POGISA TUIOLEMOTU, Administrator of the Estate of

AUKUSO M. TUIVETA, and TE`I TAUFA`ASE, Objectors.

______________________________

 

POGISA TUIOLEMOTU, Administrator of the Estate of

AUKUSO M. TUIVETA, Claimant,

 

v.

 

LOGOAI SIAKI, AINA SAOLUAGA NUA,

FILIUPU A. OFISA, and LAIE MATA`UTIA, Objectors.

 

High Court of American Samoa

Land and Titles Division

 

LT No. 22-94

LT

No. 14-97

 

June

18, 2001


 

 

[1] A straight line

of trees is a common method of defining boundaries between adjacent,

unregistered tracts of land in Samoa, and is strong circumstantial evidence of

a historic property boundary.

 

[2] Court held

that disputed land belonged to family with title of equal rank to its

neighboring families as it was unlikely that lesser title in village hierarchy

would control land in same vicinity of lands held by such higher ranked titles.

 

Before RICHMOND, Associate Justice, and SAGAPOLUTELE,

Associate Judge.

 

Counsel: For Claimant/Objector Filiupu A. Ofisa,

Aumoeualogo S. Salanoa

             For Claimant/Objector Pogisa Tuiolemotu,

Administrator of the Estate of Aukuso M. Tuiveta, and Objector Logoai Siaki,

Aitofele T. Sunia

             For Objector Te`i Taufa`ase, Pro Se

             For Objector Ama Saoluaga Nua, Tauivi Tuinei

 

 

OPINION

AND ORDER

 

Both of these actions arose out of objections to offers to

register land in the Village of Fitiuta on the Island of Ta`u in the Manu`a

Islands.  A portion of the lands claimed

by the two original claimants and several objectors overlap in varying ways.

Within the common area of the overlaps, the American Samoa Government (“ASG”)

located a well to provide water to the residents of Fitiuta.  The American Samoa Power Authority (“ASPA”)

now has jurisdiction over the well.  An

access road crosses the claimed lands, and a part of the road is within the

overlaps.

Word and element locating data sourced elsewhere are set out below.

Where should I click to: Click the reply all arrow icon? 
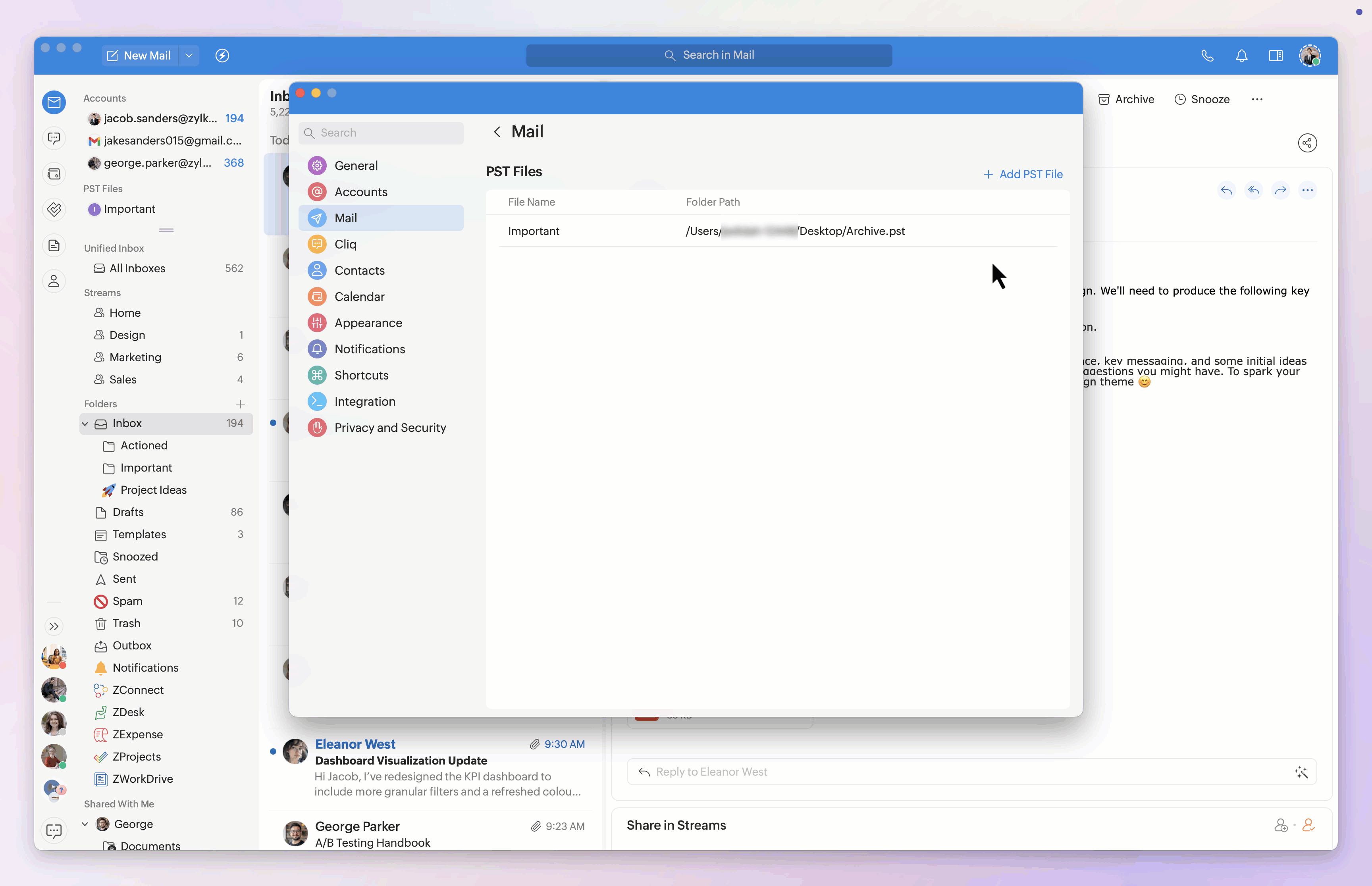(1253, 191)
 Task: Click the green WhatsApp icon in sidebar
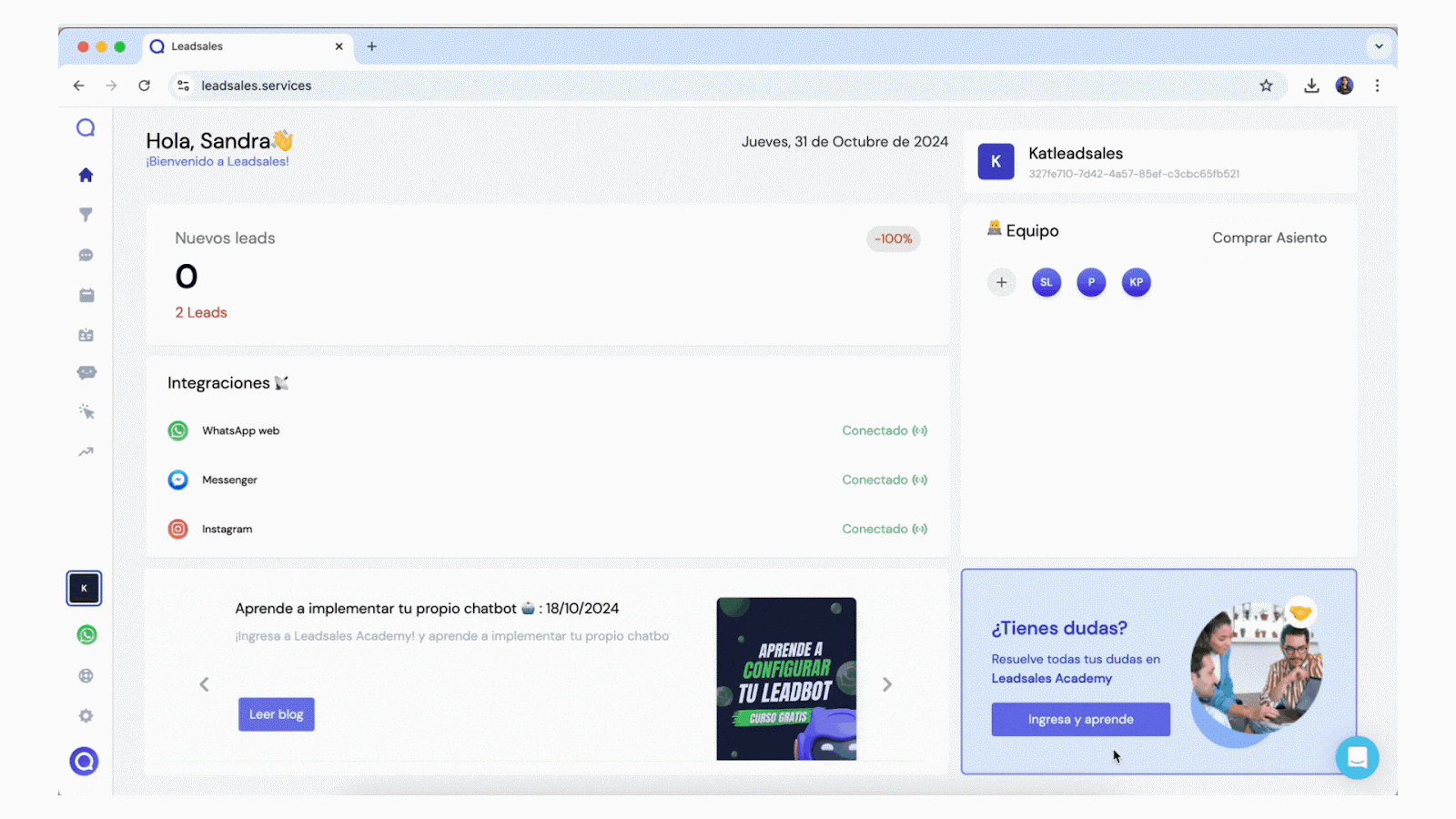[86, 635]
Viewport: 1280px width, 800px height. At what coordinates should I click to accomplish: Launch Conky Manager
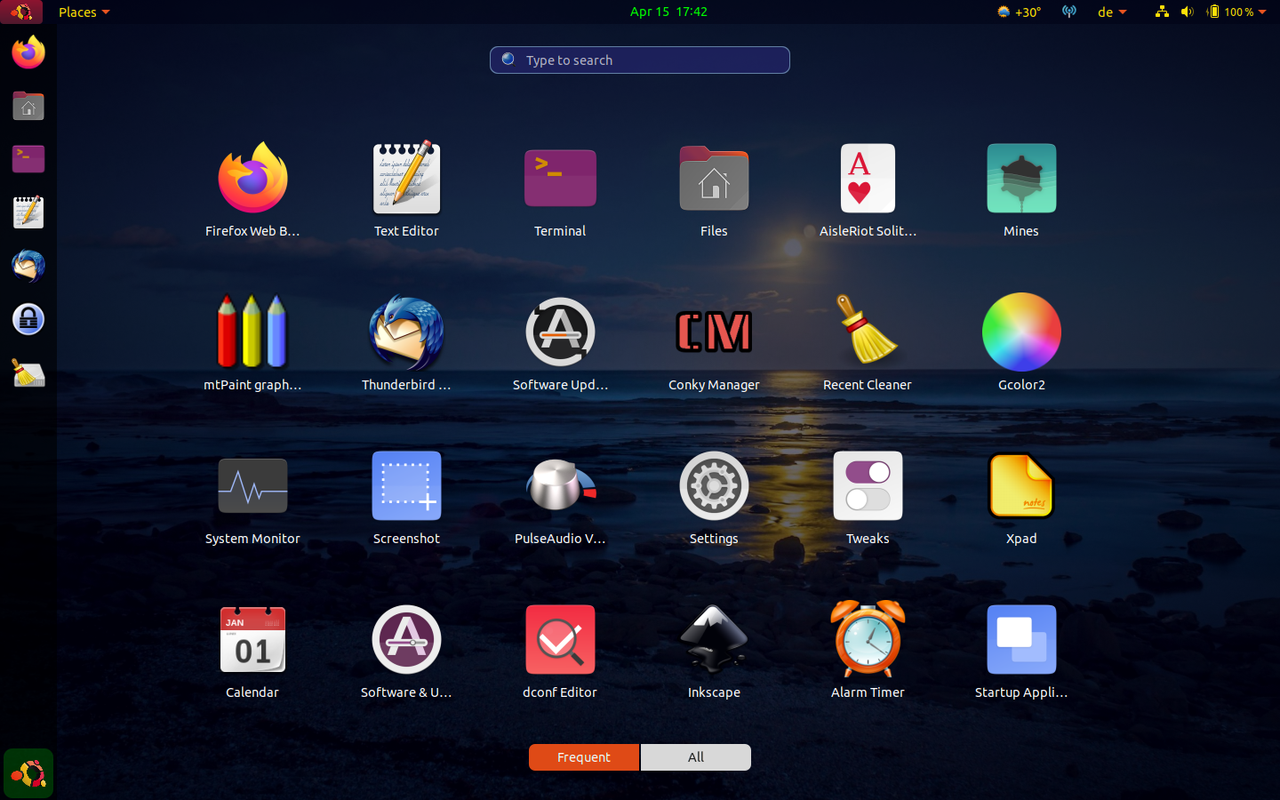[x=713, y=332]
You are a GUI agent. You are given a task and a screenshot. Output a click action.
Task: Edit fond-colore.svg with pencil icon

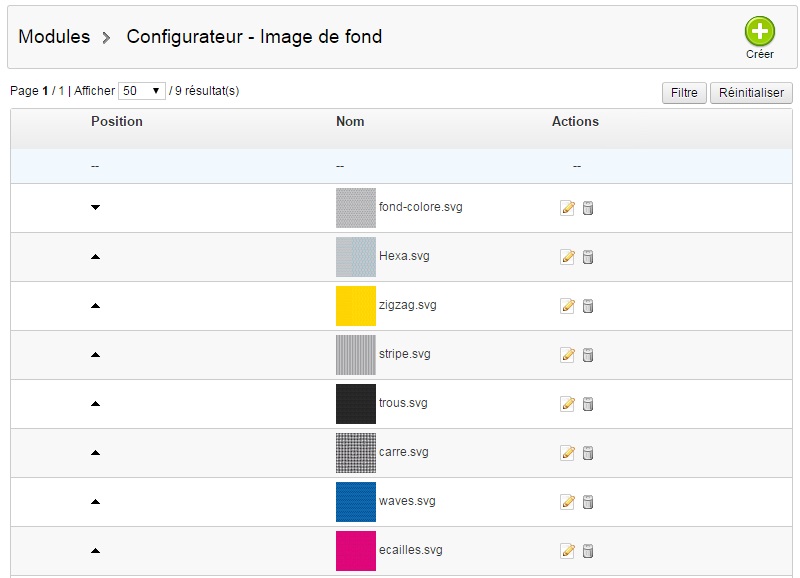click(567, 208)
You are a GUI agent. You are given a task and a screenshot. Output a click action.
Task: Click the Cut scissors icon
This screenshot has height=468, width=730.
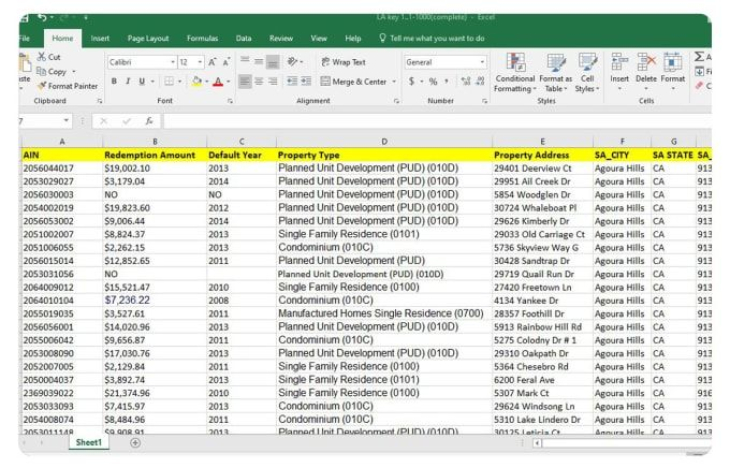pyautogui.click(x=41, y=58)
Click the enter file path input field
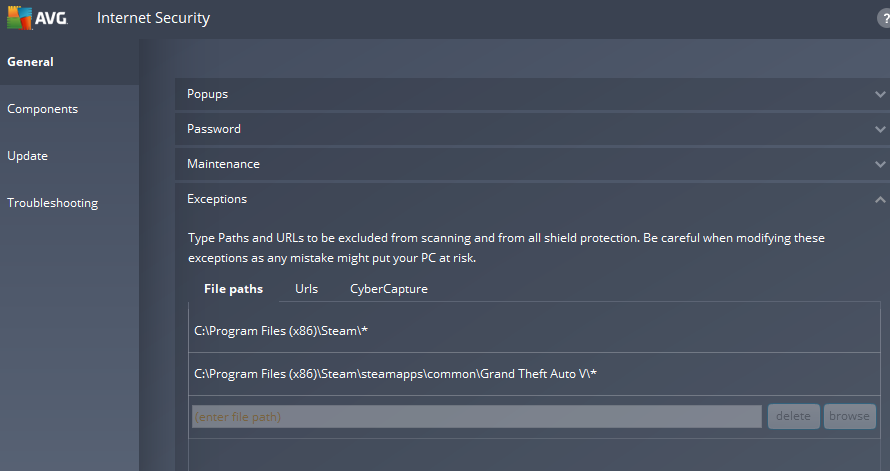 coord(476,417)
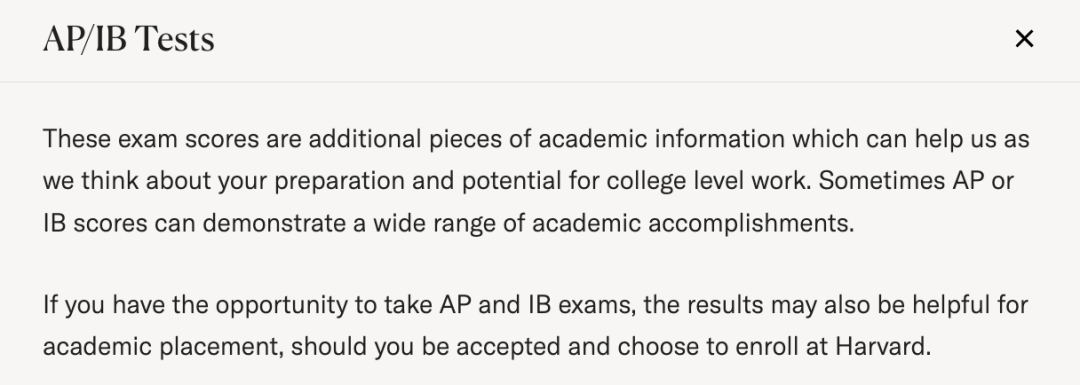
Task: Close the AP/IB Tests panel
Action: [x=1024, y=39]
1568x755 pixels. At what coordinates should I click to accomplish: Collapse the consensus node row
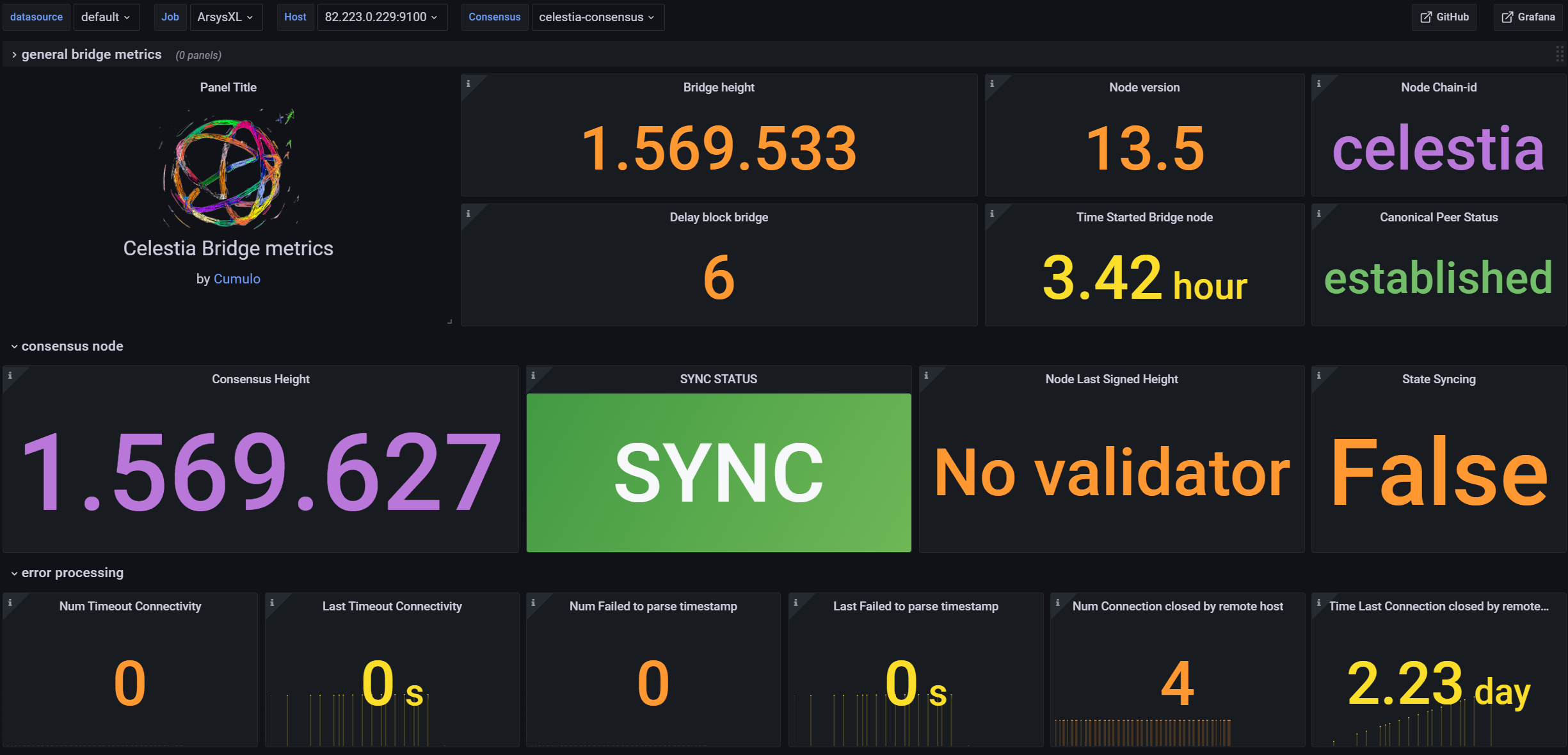(x=72, y=346)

On March 23, 1998, the two actions were consolidated because of the

overlaps and parties common to both actions.

 

Before trial, several of the original parties to this action were

replaced. Filiupu Galea`i (“Filiupu G.”), the original land registration

claimant in LT No. 22-94, passed away and was replaced by claimant/objector

Filiupu A. Ofisa (“Filiupu O.”), the present Filiupu titleholder. Aukuso M.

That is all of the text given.